Le bail commercial renouvelé après délivrance d’un congé est un nouveau bail, le précédent cessant par l’effet du congé. Il en résulte qu’il ne constitue pas un contrat en cours dont l’administrateur du redressement judiciaire du preneur peut exiger l’exécution.
Note de M. Pierre-Michel LE CORRE :
L’article L. 145-9 du Code de commerce prévoit que les baux des locaux commerciaux ne cessent que par l’effet d’un congé donné au moins six mois à l’avance. Pour sa part, l’article L. 145-12 s’intéresse au renouvellement du bail. Son alinéa 3 évoque un « nouveau bail » qui « prend effet à compter de l’expiration du bail précédent, ou, le cas échéant, de sa reconduction (…)« . L’article L. 621-28 du Code de commerce, enfin, permet à l’administrateur judiciaire d’opter pour la continuation des contrats en cours.
Une délicate question de délimitation se pose lorsque, au jour du jugement d’ouverture, le contrat de bail est en cours, mais qu’un congé a été délivré pour un terme antérieur à la décision de l’organe compétent de continuer ou non le contrat. En pareil cas, le contrat est-il encore en cours ?
C’est à cette question que répond l’arrêt de l’Assemblée plénière du 7 mai 2004.
En l’espèce, le bailleur avait délivré congé le 30 juin 1993 pour le 31 décembre 1993, en proposant le renouvellement avec un loyer d’un montant supérieur. Le locataire est déclaré en redressement judiciaire le 22 décembre 1993.
Le 31 décembre 1993, le bailleur met en demeure l’administrateur judiciaire d’avoir à opter sur la continuation du contrat de bail. Le 11 février 1994, l’administrateur judiciaire répond qu’il entend poursuivre le bail, mais aux conditions initiales.
C’est dans ces conditions que le bailleur assigne le locataire et son administrateur judiciaire en résiliation du bail et en expulsion.
Les juges du fond vont faire droit à sa demande en relevant, d’une part, que le congé n’avait pas mis fin au contrat de bail initial et, d’autre part, que le défaut de réponse de l’administrateur judiciaire dans le délai d’un mois avait entraîné une présomption irréfragable de renonciation à la poursuite du contrat.
La Cour de cassation avait cassé cet arrêt. La Cour d’appel de renvoi (CA Chambéry 1er février 2002) avait entendu résister et s’était rangée à l’opinion de la première Cour d’appel. C’est dans ce contexte que l’Assemblée plénière devait être saisie.

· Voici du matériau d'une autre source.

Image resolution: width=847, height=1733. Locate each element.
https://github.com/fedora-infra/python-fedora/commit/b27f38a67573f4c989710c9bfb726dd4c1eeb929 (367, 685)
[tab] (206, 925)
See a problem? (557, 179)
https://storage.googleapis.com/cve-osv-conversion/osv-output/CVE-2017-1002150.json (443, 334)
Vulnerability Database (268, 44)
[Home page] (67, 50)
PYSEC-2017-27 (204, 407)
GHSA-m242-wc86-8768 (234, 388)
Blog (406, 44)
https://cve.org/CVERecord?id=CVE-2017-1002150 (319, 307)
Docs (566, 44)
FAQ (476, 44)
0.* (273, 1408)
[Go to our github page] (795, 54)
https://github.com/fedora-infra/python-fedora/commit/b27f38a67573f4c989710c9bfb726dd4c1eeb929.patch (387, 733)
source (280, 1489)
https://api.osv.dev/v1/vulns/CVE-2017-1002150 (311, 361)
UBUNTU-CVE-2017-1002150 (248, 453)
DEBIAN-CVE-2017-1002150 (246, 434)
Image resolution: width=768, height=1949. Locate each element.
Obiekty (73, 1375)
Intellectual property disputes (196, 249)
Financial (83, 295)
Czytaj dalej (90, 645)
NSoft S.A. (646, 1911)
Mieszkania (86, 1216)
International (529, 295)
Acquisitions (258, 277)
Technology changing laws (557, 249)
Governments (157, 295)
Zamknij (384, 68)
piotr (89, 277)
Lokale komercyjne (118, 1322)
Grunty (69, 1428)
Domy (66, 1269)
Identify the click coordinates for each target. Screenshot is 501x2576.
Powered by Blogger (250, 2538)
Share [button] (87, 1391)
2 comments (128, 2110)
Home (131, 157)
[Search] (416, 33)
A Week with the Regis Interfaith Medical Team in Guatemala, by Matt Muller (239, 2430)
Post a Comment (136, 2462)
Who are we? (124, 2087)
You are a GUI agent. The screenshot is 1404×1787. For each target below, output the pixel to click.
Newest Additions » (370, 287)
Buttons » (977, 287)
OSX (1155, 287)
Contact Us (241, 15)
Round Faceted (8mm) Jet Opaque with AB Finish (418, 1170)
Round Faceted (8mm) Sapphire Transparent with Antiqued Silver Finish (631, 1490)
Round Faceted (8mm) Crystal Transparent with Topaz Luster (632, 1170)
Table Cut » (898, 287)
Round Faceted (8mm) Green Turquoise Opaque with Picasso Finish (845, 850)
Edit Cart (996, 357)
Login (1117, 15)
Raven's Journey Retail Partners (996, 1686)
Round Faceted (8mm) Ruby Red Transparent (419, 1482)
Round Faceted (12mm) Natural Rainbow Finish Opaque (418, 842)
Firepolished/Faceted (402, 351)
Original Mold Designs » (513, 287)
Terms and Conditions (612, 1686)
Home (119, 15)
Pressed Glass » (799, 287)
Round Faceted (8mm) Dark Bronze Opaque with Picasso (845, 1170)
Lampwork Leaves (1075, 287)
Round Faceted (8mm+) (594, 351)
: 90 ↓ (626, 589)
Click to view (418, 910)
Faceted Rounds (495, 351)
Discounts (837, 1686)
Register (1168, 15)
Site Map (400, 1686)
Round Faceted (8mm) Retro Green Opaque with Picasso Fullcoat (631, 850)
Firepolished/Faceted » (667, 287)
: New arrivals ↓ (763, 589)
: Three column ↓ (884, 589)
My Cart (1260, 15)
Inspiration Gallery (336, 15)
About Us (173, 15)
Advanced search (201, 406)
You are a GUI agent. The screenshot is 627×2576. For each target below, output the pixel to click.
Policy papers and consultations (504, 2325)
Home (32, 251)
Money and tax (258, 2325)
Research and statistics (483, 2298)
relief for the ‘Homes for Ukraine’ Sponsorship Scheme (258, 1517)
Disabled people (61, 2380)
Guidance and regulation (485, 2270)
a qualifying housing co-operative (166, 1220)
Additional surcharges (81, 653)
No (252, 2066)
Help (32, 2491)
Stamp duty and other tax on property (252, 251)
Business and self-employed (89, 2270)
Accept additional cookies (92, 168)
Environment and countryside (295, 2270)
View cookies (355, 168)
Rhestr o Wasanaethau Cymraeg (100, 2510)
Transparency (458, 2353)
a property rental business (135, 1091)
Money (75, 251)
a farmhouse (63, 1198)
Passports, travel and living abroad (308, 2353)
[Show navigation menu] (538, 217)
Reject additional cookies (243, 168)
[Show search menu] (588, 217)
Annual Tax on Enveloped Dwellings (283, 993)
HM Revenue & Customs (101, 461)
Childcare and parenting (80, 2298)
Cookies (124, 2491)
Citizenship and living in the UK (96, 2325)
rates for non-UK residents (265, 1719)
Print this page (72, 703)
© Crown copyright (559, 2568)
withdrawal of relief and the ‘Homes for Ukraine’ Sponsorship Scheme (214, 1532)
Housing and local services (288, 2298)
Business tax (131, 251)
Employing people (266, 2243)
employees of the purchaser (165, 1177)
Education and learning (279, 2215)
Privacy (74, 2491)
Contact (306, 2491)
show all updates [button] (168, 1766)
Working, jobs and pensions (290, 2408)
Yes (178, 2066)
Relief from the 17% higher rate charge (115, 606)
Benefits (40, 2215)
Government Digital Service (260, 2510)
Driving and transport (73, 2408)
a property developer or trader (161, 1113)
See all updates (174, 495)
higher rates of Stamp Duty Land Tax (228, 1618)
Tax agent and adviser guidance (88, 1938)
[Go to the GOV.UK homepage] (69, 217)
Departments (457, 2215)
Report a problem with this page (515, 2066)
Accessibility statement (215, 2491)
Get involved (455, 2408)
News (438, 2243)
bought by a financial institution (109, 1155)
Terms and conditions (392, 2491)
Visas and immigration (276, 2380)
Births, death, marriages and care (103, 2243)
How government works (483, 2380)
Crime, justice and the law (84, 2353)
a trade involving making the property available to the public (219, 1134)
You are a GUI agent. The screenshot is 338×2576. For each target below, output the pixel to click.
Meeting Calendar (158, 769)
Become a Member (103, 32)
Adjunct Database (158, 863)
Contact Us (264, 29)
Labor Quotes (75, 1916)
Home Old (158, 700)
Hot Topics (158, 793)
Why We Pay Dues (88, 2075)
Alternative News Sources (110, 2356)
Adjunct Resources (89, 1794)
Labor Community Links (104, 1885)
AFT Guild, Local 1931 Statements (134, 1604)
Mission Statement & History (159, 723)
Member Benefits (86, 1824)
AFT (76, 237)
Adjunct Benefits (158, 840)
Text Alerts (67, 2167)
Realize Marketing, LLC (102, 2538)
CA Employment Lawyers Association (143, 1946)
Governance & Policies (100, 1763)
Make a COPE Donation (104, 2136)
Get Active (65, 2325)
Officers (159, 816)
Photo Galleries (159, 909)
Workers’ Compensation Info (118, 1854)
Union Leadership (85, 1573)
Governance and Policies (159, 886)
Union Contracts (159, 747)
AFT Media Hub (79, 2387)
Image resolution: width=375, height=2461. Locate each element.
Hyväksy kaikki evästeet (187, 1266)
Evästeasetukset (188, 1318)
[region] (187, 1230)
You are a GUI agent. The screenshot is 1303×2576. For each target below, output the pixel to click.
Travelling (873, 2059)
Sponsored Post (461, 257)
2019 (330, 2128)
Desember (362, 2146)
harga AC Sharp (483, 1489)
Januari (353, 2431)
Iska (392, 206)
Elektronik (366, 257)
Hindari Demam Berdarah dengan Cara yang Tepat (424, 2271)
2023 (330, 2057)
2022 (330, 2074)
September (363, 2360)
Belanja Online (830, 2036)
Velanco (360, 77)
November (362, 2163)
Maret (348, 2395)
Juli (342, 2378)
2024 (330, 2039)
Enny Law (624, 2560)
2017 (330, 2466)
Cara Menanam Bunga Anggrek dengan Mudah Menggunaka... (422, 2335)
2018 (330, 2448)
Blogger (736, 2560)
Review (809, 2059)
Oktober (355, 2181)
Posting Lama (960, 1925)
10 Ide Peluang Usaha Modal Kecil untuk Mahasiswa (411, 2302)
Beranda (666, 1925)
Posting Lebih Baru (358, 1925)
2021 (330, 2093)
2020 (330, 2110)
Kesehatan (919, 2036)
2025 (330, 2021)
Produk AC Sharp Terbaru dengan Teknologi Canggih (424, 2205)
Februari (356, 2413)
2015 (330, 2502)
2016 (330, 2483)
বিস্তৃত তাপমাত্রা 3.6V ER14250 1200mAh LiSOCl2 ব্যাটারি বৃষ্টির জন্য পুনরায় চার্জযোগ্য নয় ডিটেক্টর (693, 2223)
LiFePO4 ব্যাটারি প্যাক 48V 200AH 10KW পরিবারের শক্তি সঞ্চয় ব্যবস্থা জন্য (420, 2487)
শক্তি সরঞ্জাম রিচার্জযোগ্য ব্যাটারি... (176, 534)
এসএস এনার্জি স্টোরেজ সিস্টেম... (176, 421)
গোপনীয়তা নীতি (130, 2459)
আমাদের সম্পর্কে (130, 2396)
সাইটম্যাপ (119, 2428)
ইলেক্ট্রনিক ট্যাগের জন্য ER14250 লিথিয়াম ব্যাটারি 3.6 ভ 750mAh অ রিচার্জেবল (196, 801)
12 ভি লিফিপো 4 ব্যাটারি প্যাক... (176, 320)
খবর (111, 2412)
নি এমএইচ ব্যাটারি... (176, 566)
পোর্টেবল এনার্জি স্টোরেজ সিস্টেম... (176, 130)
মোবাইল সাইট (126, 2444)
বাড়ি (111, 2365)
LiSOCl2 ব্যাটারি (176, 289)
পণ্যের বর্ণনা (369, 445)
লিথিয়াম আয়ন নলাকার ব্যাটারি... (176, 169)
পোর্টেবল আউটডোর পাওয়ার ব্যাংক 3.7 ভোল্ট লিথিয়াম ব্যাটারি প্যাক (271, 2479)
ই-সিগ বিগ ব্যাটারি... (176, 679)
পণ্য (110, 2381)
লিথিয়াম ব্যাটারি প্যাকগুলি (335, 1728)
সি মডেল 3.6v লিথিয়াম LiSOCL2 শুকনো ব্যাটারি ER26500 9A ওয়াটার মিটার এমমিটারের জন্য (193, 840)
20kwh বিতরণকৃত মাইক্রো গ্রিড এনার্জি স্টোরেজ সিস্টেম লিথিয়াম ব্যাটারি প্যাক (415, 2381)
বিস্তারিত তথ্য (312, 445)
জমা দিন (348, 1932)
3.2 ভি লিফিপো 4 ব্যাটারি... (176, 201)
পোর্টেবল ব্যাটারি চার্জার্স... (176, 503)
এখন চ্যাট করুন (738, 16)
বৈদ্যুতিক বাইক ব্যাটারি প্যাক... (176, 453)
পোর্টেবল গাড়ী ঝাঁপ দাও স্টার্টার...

Confirmant la solution proposée par la chambre commerciale, elle énonce que « le bail commercial renouvelé après délivrance d’un congé est un nouveau bail, le précédent cessant par l’effet du congé. Il en résulte qu’il ne constitue pas un contrat en cours dont l’administrateur du redressement judiciaire du preneur peut exiger l’exécution« . L’Assemblée plénière rend sa décision au triple visa des articles L. 145-9 et L. 145-12 du Code de commerce et de l’article 37 de la loi du 25 janvier 1985 dans sa rédaction applicable aux faits de l’espèce.